Steuer-Razzia: Konzer Betroffene kritisieren Fahnder

Steuern : Steuer-Razzia: Konzer Betroffene kritisieren Fahnder

Nach den bundesweiten Durchsuchungen wegen der Panama-Papers haben Betroffene aus der Region Trier das Vorgehen der Fahnder scharf kritisiert.

„Wir haben unser ganzes Leben treu und brav unsere Steuern bezahlt und werden plötzlich behandelt wie Terroristen“, sagte ein Geschwisterpaar aus Konz-Oberemmel (Kreis Trier-Saarburg) im Gespräch mit unserer Zeitung.

Die beiden 81 und 71 Jahre alten Frauen bekamen am Mittwochmorgen unangemeldeten Besuch von sieben Ermittlern. Was sie dabei erlebten, wie sich sich fühlten und wie sie offenbar in Verdacht gerieten, erzählten sie in einem exklusiven Gespräch mit unserer Zeitung.

Bundesweit waren am Mittwoch zwei Dutzend Bankfilialen und Privatwohnungen durchsucht worden.

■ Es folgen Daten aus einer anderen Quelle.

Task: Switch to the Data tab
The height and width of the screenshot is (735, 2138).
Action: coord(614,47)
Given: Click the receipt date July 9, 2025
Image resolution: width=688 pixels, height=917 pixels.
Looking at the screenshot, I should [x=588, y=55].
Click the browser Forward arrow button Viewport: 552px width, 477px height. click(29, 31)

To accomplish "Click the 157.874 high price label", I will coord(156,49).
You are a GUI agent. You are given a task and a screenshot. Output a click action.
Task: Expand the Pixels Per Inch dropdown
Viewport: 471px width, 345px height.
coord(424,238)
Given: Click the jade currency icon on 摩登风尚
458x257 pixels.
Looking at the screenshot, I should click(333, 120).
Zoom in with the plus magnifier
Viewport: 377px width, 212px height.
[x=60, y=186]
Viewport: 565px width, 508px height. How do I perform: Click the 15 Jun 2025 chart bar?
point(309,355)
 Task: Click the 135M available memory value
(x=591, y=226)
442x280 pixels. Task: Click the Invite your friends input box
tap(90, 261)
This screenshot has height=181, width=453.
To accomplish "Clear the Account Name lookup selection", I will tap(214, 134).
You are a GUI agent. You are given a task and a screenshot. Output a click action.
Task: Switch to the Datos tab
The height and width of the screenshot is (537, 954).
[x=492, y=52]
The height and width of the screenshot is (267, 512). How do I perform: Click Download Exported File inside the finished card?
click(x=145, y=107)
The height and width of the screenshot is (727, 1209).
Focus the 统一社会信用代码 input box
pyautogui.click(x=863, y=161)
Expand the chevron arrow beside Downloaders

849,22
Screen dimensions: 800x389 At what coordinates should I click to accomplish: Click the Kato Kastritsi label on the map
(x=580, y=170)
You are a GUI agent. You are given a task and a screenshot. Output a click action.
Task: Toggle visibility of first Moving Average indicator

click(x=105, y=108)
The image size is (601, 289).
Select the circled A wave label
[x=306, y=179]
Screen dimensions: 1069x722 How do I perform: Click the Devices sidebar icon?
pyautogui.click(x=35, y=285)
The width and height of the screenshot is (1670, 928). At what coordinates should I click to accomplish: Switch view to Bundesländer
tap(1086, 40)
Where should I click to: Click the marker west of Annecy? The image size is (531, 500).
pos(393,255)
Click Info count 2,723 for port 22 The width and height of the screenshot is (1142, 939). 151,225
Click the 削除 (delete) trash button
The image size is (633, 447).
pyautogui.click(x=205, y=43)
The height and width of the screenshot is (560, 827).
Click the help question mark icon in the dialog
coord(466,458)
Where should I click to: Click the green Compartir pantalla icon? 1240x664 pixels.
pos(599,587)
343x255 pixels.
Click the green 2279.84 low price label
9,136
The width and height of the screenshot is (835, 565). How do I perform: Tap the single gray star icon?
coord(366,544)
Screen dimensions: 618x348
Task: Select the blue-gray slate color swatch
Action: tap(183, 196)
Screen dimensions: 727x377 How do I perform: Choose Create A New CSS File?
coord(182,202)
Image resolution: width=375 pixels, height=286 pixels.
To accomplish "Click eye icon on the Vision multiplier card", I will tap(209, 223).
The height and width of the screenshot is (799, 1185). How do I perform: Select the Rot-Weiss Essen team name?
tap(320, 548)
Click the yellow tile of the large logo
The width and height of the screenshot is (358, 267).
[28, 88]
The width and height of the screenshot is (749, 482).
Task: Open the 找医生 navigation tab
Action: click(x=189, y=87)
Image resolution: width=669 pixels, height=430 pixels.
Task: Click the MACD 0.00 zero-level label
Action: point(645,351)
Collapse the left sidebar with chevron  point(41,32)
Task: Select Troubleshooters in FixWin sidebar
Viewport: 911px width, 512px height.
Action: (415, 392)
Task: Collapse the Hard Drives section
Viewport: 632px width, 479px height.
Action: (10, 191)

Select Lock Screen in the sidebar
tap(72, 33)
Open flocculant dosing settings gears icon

Nach Angaben der Staatsanwaltschaft filzten Strafermittler und Steuerfahnder private Wohnräume der acht Beschuldigten in Bad Tölz, Erkrath, Hamburg, Konz, Simmerath und auf Sylt. Durchsucht wurden auch Geschäftsräume von sechs Vermögensverwaltungsgesellschaften in Hamburg. „Von der Durchsuchung der Geschäftsräume von 14 Banken und Sparkassen in Aachen, Bonn, Düsseldorf, Erding, Frankfurt am Main, Köln und Trier, sowie von vier Steuerberatern in Aachen, Hamburg, Hürth und München konnte abgesehen werden, nachdem diese die geforderten Beweismittel freiwillig herausgegeben haben“, teilte die Staatsanwaltschaft am Abend nach Abschluss der Aktion mit.